**Directions for this task**
Format these records as a JSON list of strings with one string per line, omitting blank lines.

**Information given**
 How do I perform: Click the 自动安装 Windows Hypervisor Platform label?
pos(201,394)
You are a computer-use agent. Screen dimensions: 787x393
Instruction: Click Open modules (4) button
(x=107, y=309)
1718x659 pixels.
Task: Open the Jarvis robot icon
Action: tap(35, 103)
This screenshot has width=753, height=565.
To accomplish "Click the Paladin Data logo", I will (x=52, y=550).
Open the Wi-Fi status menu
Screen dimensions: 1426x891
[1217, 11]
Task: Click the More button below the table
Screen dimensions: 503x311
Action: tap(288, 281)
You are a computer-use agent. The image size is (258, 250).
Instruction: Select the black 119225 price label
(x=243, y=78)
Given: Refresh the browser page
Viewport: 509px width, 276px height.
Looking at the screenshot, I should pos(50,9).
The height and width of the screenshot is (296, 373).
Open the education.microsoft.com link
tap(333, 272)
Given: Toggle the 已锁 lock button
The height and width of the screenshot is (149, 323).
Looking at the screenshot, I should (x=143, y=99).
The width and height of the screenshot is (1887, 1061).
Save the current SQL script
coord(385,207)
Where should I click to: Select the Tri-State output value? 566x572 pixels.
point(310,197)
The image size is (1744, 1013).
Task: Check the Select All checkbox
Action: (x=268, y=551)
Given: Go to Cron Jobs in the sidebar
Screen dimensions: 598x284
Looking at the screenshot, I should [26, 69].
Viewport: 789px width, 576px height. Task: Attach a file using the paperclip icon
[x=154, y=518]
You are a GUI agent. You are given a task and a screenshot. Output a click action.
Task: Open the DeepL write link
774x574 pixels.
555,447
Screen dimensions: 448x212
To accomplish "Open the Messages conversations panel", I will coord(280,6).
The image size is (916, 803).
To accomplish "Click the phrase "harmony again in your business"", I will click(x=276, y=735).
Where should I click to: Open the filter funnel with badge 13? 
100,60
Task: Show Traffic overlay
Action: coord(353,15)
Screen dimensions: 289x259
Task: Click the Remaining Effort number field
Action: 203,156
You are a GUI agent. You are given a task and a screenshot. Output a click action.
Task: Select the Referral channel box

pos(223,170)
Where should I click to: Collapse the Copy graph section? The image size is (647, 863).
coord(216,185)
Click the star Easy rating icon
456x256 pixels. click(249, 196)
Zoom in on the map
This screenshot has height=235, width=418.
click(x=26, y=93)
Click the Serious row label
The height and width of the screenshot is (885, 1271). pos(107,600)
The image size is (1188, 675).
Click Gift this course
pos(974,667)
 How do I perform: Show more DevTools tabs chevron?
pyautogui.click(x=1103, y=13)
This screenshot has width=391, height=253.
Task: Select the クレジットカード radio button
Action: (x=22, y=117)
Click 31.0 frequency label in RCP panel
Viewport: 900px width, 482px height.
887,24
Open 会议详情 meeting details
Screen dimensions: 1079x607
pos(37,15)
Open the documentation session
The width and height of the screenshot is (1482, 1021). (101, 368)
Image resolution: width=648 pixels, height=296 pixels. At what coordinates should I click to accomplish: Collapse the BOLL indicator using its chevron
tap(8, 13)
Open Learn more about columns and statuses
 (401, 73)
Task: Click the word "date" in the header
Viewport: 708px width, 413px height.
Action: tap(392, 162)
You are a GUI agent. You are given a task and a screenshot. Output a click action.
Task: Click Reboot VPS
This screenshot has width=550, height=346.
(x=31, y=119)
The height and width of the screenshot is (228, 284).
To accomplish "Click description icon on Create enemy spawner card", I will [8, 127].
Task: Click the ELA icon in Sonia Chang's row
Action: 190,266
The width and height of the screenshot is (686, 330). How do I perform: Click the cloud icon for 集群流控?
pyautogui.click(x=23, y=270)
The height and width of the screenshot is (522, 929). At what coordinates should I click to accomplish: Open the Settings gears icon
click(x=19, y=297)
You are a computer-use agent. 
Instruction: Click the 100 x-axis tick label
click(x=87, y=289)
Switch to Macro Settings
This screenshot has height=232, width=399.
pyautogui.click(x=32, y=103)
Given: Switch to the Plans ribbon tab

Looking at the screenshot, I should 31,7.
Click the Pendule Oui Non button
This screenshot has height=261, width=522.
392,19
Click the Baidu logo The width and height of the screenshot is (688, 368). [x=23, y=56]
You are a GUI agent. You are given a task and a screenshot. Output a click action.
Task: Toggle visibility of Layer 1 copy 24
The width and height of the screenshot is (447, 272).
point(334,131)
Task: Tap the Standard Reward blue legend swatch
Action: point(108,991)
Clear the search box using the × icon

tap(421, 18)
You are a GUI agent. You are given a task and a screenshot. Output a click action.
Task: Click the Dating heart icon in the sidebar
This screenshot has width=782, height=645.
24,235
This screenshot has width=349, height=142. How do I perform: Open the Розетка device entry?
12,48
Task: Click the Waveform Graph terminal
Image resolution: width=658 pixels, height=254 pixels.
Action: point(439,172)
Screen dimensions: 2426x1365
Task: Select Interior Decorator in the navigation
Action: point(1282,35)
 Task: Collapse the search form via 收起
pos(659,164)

**Answer**
[
  " How do I perform: Click the 自动安装 Windows Hypervisor Platform label?",
  "pos(201,394)",
  "You are a computer-use agent. Screen dimensions: 787x393",
  "Instruction: Click Open modules (4) button",
  "(x=107, y=309)",
  "1718x659 pixels.",
  "Task: Open the Jarvis robot icon",
  "Action: tap(35, 103)",
  "This screenshot has width=753, height=565.",
  "To accomplish \"Click the Paladin Data logo\", I will (x=52, y=550).",
  "Open the Wi-Fi status menu",
  "Screen dimensions: 1426x891",
  "[1217, 11]",
  "Task: Click the More button below the table",
  "Screen dimensions: 503x311",
  "Action: tap(288, 281)",
  "You are a computer-use agent. The image size is (258, 250).",
  "Instruction: Select the black 119225 price label",
  "(x=243, y=78)",
  "Given: Refresh the browser page",
  "Viewport: 509px width, 276px height.",
  "Looking at the screenshot, I should pos(50,9).",
  "The height and width of the screenshot is (296, 373).",
  "Open the education.microsoft.com link",
  "tap(333, 272)",
  "Given: Toggle the 已锁 lock button",
  "The height and width of the screenshot is (149, 323).",
  "Looking at the screenshot, I should (x=143, y=99).",
  "The width and height of the screenshot is (1887, 1061).",
  "Save the current SQL script",
  "coord(385,207)",
  "Where should I click to: Select the Tri-State output value? 566x572 pixels.",
  "point(310,197)",
  "The image size is (1744, 1013).",
  "Task: Check the Select All checkbox",
  "Action: (x=268, y=551)",
  "Given: Go to Cron Jobs in the sidebar",
  "Screen dimensions: 598x284",
  "Looking at the screenshot, I should [26, 69].",
  "Viewport: 789px width, 576px height. Task: Attach a file using the paperclip icon",
  "[x=154, y=518]",
  "You are a GUI agent. You are given a task and a screenshot. Output a click action.",
  "Task: Open the DeepL write link",
  "774x574 pixels.",
  "555,447",
  "Screen dimensions: 448x212",
  "To accomplish \"Open the Messages conversations panel\", I will coord(280,6).",
  "The image size is (916, 803).",
  "To accomplish \"Click the phrase \"harmony again in your business\"\", I will click(x=276, y=735).",
  "Where should I click to: Open the filter funnel with badge 13? ",
  "100,60",
  "Task: Show Traffic overlay",
  "Action: coord(353,15)",
  "Screen dimensions: 289x259",
  "Task: Click the Remaining Effort number field",
  "Action: 203,156",
  "You are a GUI agent. You are given a task and a screenshot. Output a click action.",
  "Task: Select the Referral channel box",
  "pos(223,170)",
  "Where should I click to: Collapse the Copy graph section? The image size is (647, 863).",
  "coord(216,185)",
  "Click the star Easy rating icon",
  "456x256 pixels. click(249, 196)",
  "Zoom in on the map",
  "This screenshot has height=235, width=418.",
  "click(x=26, y=93)",
  "Click the Serious row label",
  "The height and width of the screenshot is (885, 1271). pos(107,600)",
  "The image size is (1188, 675).",
  "Click Gift this course",
  "pos(974,667)",
  " How do I perform: Show more DevTools tabs chevron?",
  "pyautogui.click(x=1103, y=13)",
  "This screenshot has width=391, height=253.",
  "Task: Select the クレジットカード radio button",
  "Action: (x=22, y=117)",
  "Click 31.0 frequency label in RCP panel",
  "Viewport: 900px width, 482px height.",
  "887,24",
  "Open 会议详情 meeting details",
  "Screen dimensions: 1079x607",
  "pos(37,15)",
  "Open the documentation session",
  "The width and height of the screenshot is (1482, 1021). (101, 368)",
  "Image resolution: width=648 pixels, height=296 pixels. At what coordinates should I click to accomplish: Collapse the BOLL indicator using its chevron",
  "tap(8, 13)",
  "Open Learn more about columns and statuses",
  " (401, 73)",
  "Task: Click the word \"date\" in the header",
  "Viewport: 708px width, 413px height.",
  "Action: tap(392, 162)",
  "You are a GUI agent. You are given a task and a screenshot. Output a click action.",
  "Task: Click Reboot VPS",
  "This screenshot has width=550, height=346.",
  "(x=31, y=119)",
  "The height and width of the screenshot is (228, 284).",
  "To accomplish \"Click description icon on Create enemy spawner card\", I will [8, 127].",
  "Task: Click the ELA icon in Sonia Chang's row",
  "Action: 190,266",
  "The width and height of the screenshot is (686, 330). How do I perform: Click the cloud icon for 集群流控?",
  "pyautogui.click(x=23, y=270)",
  "The height and width of the screenshot is (522, 929). At what coordinates should I click to accomplish: Open the Settings gears icon",
  "click(x=19, y=297)",
  "You are a computer-use agent. ",
  "Instruction: Click the 100 x-axis tick label",
  "click(x=87, y=289)",
  "Switch to Macro Settings",
  "This screenshot has height=232, width=399.",
  "pyautogui.click(x=32, y=103)",
  "Given: Switch to the Plans ribbon tab",
  "Looking at the screenshot, I should 31,7.",
  "Click the Pendule Oui Non button",
  "This screenshot has height=261, width=522.",
  "392,19",
  "Click the Baidu logo The width and height of the screenshot is (688, 368). [x=23, y=56]",
  "You are a GUI agent. You are given a task and a screenshot. Output a click action.",
  "Task: Toggle visibility of Layer 1 copy 24",
  "The width and height of the screenshot is (447, 272).",
  "point(334,131)",
  "Task: Tap the Standard Reward blue legend swatch",
  "Action: point(108,991)",
  "Clear the search box using the × icon",
  "tap(421, 18)",
  "You are a GUI agent. You are given a task and a screenshot. Output a click action.",
  "Task: Click the Dating heart icon in the sidebar",
  "This screenshot has width=782, height=645.",
  "24,235",
  "This screenshot has width=349, height=142. How do I perform: Open the Розетка device entry?",
  "12,48",
  "Task: Click the Waveform Graph terminal",
  "Image resolution: width=658 pixels, height=254 pixels.",
  "Action: point(439,172)",
  "Screen dimensions: 2426x1365",
  "Task: Select Interior Decorator in the navigation",
  "Action: point(1282,35)",
  " Task: Collapse the search form via 收起",
  "pos(659,164)"
]